▶ [Exercise prompt]: Write the records out once more, exactly as they are given.
BEGIN Source material
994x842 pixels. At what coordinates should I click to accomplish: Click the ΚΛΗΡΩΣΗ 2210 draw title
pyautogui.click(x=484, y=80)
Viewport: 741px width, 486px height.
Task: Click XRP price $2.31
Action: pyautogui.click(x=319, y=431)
END Source material
▶ [Solution]:
994x842 pixels. At what coordinates should I click to accomplish: Click the ΚΛΗΡΩΣΗ 2210 draw title
pyautogui.click(x=484, y=80)
Viewport: 741px width, 486px height.
Task: Click XRP price $2.31
Action: pyautogui.click(x=319, y=431)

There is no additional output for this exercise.